• _GIVEN INFORMATION_:
━━━━━━━━━━━━━━━━━━━━
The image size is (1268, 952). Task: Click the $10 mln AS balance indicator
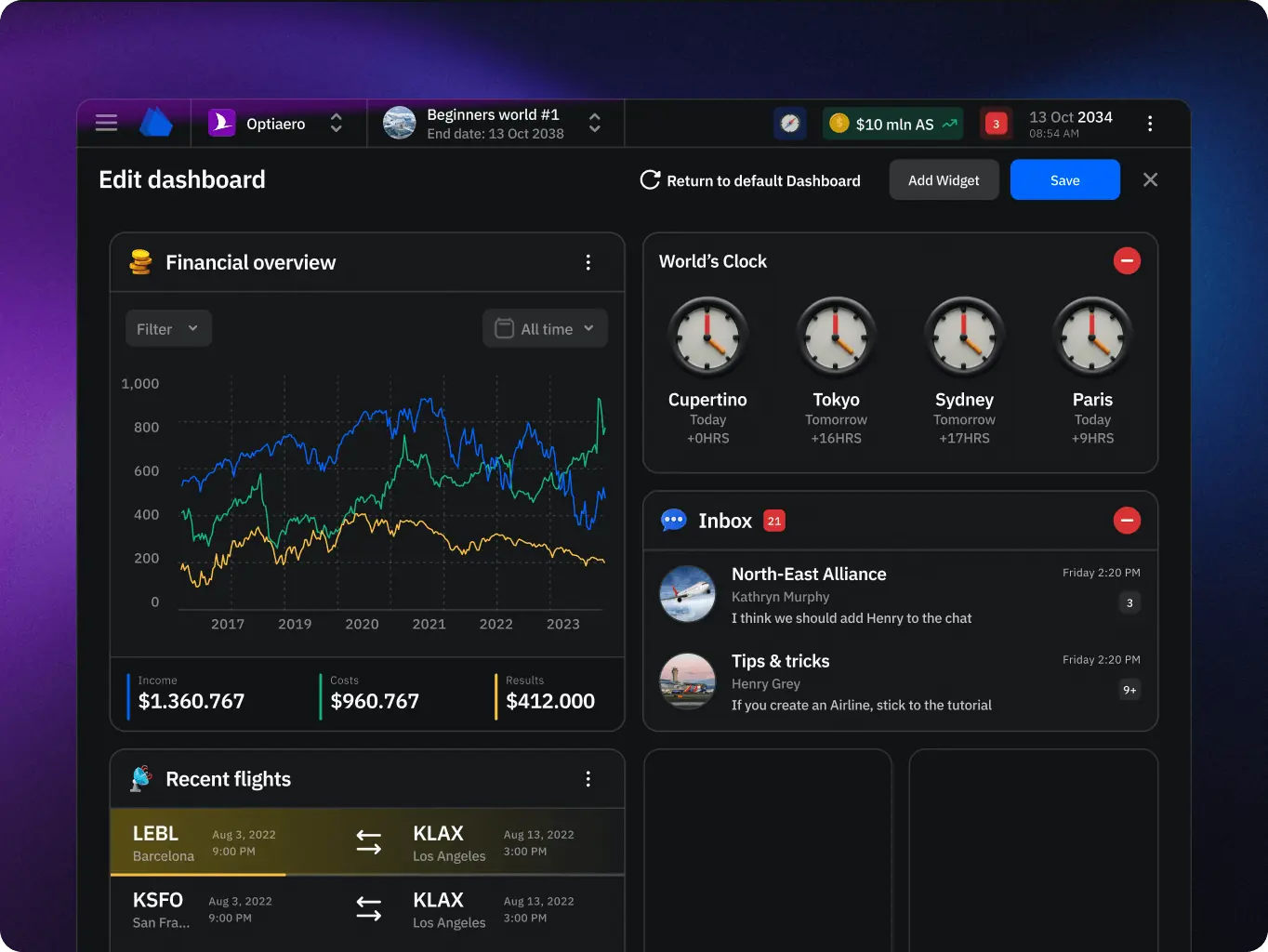click(x=892, y=124)
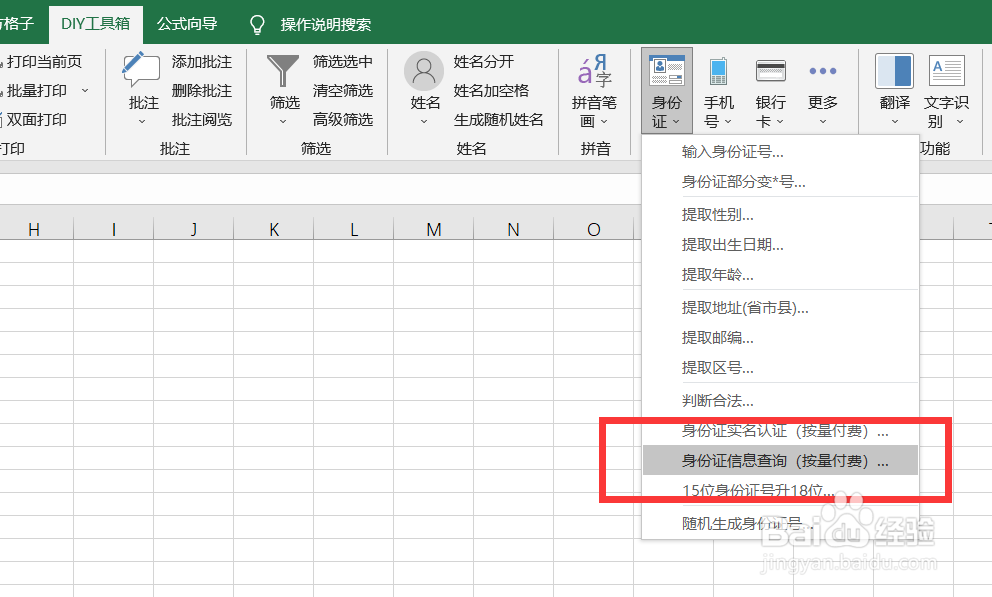Image resolution: width=992 pixels, height=597 pixels.
Task: Click the 姓名 name tool icon
Action: [x=422, y=70]

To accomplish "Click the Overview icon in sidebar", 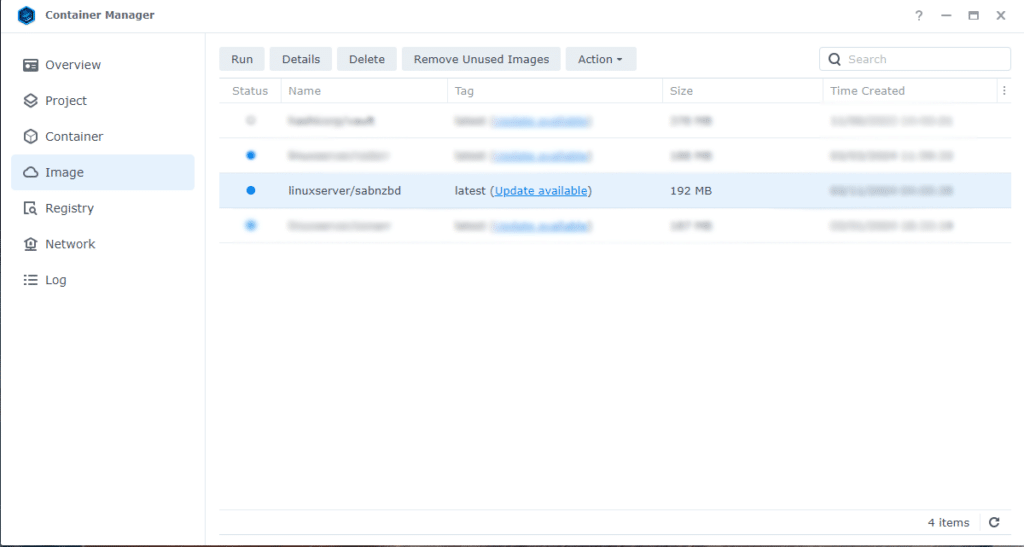I will click(x=30, y=65).
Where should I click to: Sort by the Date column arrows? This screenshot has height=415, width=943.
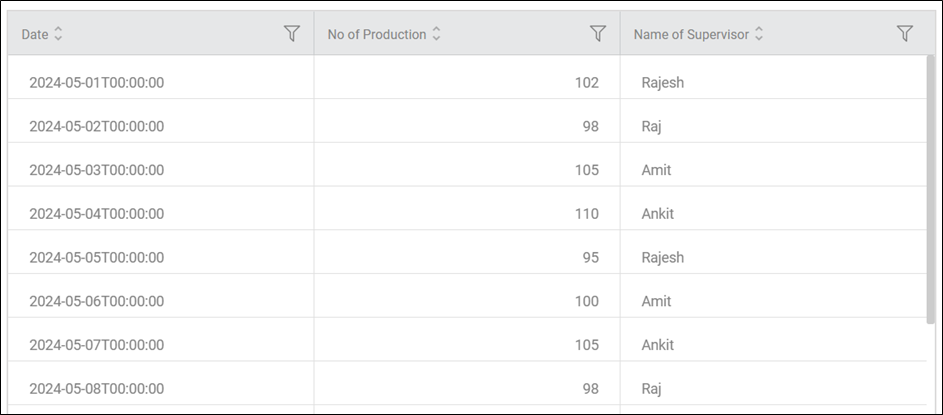58,34
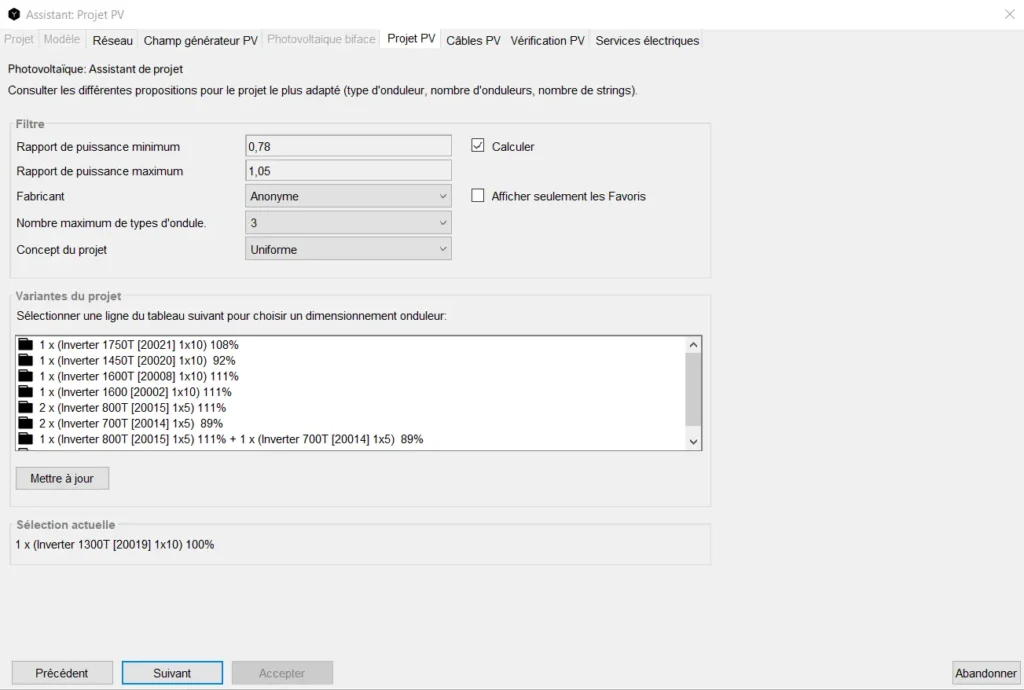Click the variants list vertical scrollbar thumb

click(693, 390)
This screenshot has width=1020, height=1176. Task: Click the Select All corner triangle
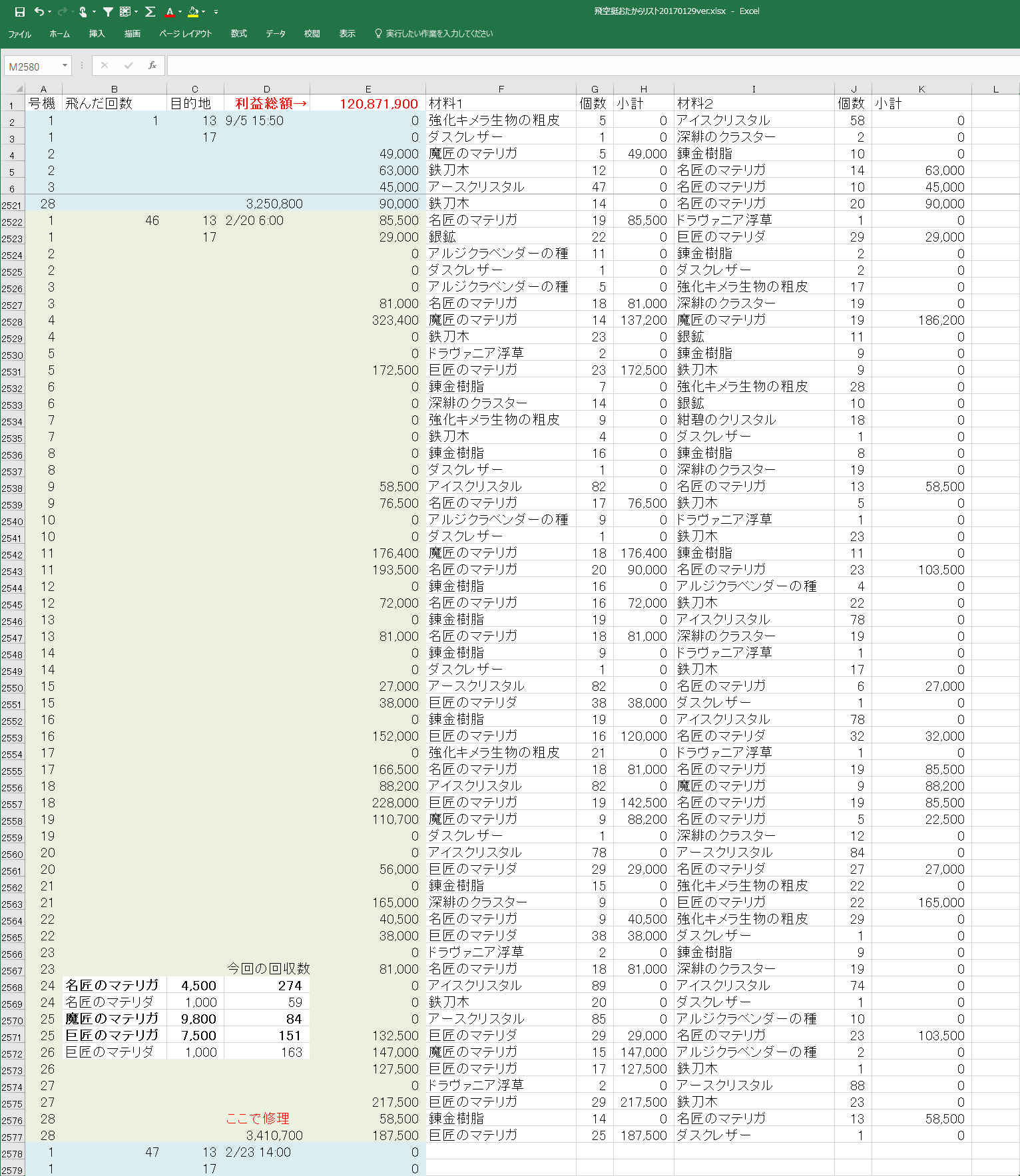click(x=19, y=89)
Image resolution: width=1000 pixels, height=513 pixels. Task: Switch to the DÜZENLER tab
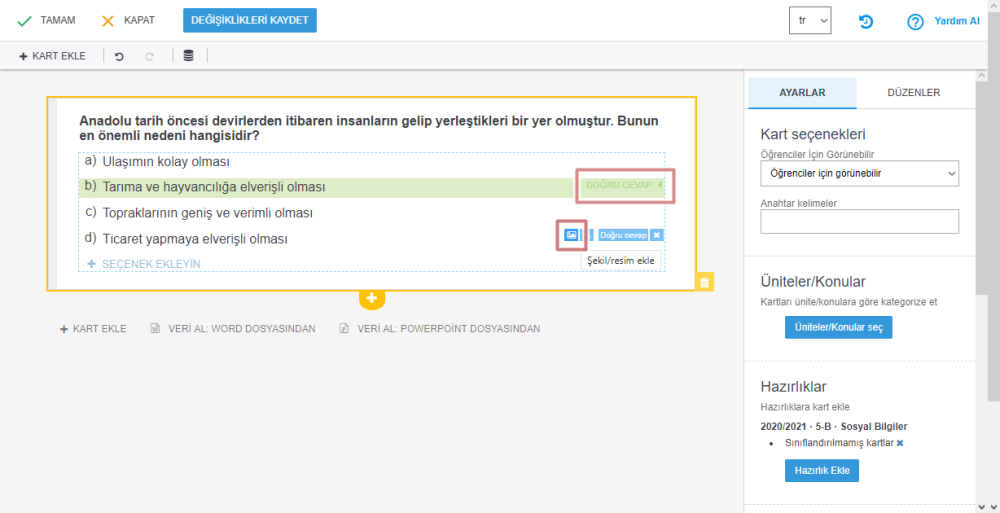coord(913,92)
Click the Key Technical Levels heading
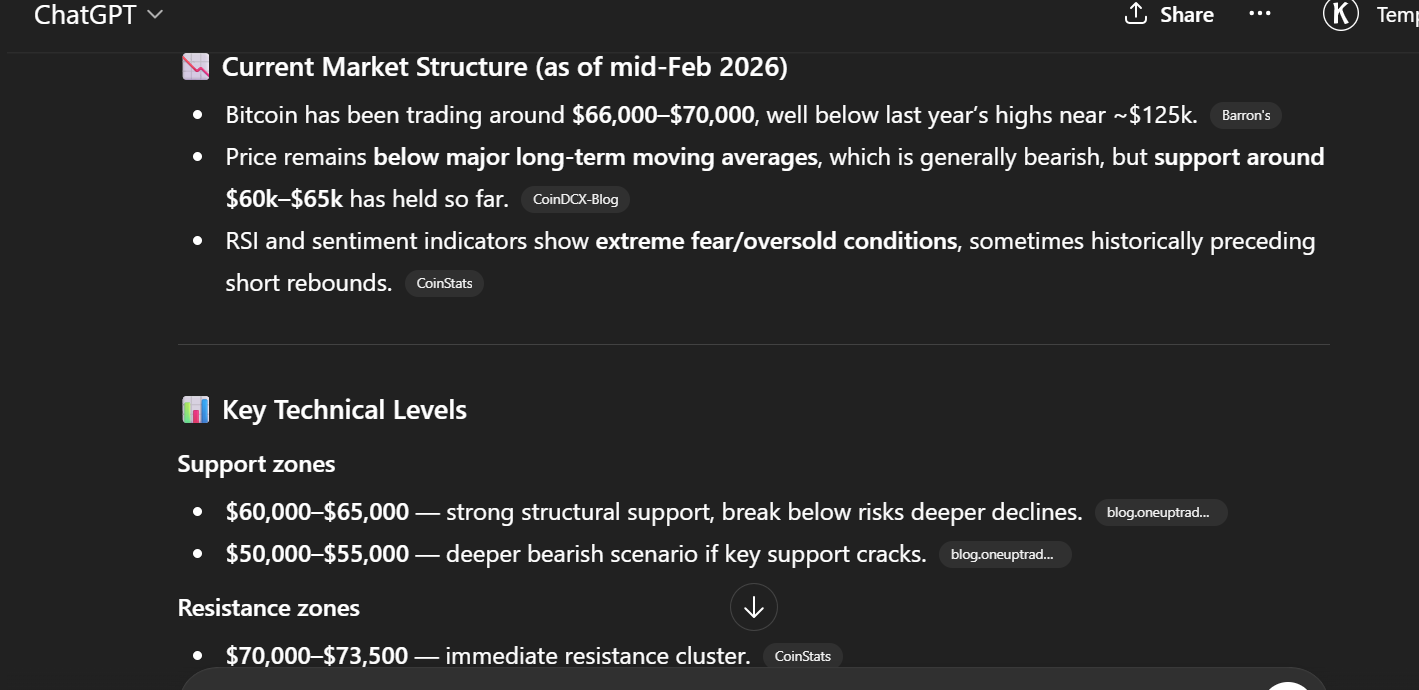 click(344, 410)
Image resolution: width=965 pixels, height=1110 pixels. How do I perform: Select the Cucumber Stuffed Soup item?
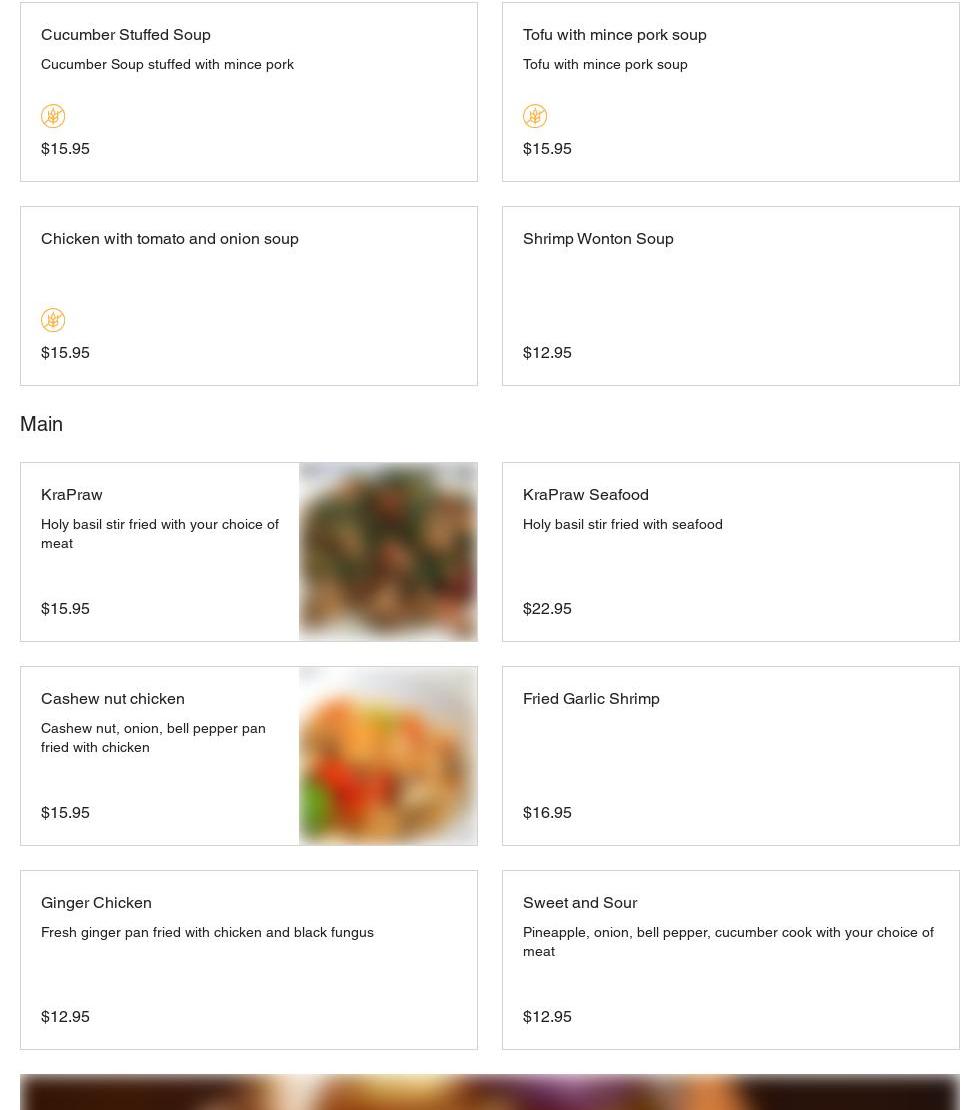(126, 34)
━━━━━━━━━━━━━━━━━━━━
• _INSTRUCTIONS FOR THE TASK_:
If a picture falls within the lines from the one containing "Click the Key Technical Levels heading" through the end of the material, leave it out while repeating those lines exactly.

• _RESULT FOR THIS TASK_:
Click the Key Technical Levels heading
 click(344, 410)
Image resolution: width=965 pixels, height=1110 pixels. How do I perform: Select the Cucumber Stuffed Soup item?
(126, 34)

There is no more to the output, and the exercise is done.